Quak! Ist es Kunst? Quak! Eine Soundinstallation? Quak! Eine Performance? Es ist ein Frosch! Einer, der einfach da ist, echt und leibhaftig, und bei jedem Quaken die Backen aufbläst wie aus dem Bilderbuch. Typisch Kulturort Weiertal: Hier verschwimmen die Grenzen zwischen Natur und Kunst, zwischen eigens Inszeniertem und dem, was sowieso da ist. Die Natur hat den Garten mitgestaltet, der zuvor von Menschenhand entworfen wurde. Dieser Garten wiederum ist Bühne, Partner und Ausgangspunkt für die Kunst. In diesem Jahr für «Common Ground»: Die aktuelle Ausgabe der Biennale Weiertal untersucht das Potential gemeinschaftlich genutzter Orte – ob am Rande Winterthurs oder überall sonst in der Welt. Sie stellt sich ökologische, ästhetische und soziale Fragen, denkt an die Tiere, an kulturelles Erbe, an künftige Herausforderungen. Diese grossen Themen kommen im Weiertal leichtfüssig daher.
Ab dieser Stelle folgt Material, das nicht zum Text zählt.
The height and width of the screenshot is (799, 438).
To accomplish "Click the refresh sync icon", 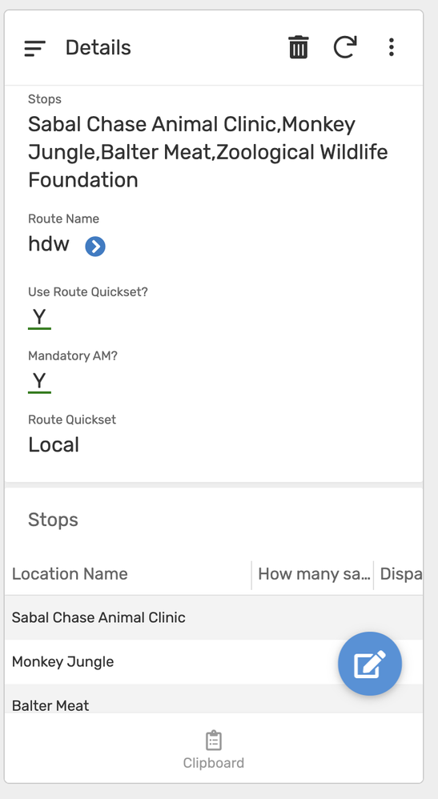I will (344, 47).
Das mag an der Stimmung im sommerlichen Garten liegen, aber auch an der Flüchtigkeit der Kunst: Hier im Kulturort Weiertal sind die 17 künstlerischen Positionen nur zu Gast. Der Frosch jedoch darf bleiben.

‹Common Ground›, Biennale Weiertal, bis 10.9.
www.biennaleweiertal.ch

Mit dem Zug durchs Kunst(Zeug)Haus

Modelleisenbahnen brauchen Platz, sind aufwendig in Installation und Unterhalt und auf Kinderwunschzetteln tauchen sie kaum noch auf – ausgestorben sind sie deshalb trotzdem nicht. Sie haben beispielsweise eine Nische gefunden in der zeitgenössischen Kunst. Das aktuellste Beispiel dafür liefert David Renggli mit seiner Einzelausstellung im Kunst(Zeug)Haus Rapperswil. Fünf voneinander unabhängige Schienensysteme schlängeln sich dort durch das Obergeschoss. Der makellos weisse Boden im bietet die perfekte Folie für die schwarzen Gleise und die kunterbunten Züge darauf. Doch «Untitled Train» ist mehr als eine hübsche, räumliche Zeichnung; das Werk kommentiert auf hintersinnige und poetische Weise heutige Befindlichkeiten. Satzfragmente auf den kleinen Waggons reichen aus, um das ganze Spektrum zwischen «Ja», «Nein» und «Vielleicht» auszudrücken. Wer es etwas deutlicher mag, wird in Rengglis Gemälden und den Leuchtkästen fündig. Reklame und Exotik, Klatsch und Tratsch, Kunst und Kitsch treffen hier in kunterbunten Bildern aufeinander. Das macht Spass, lässt sich aber auch als pointierter Kommentar zur Konsumwelt lesen.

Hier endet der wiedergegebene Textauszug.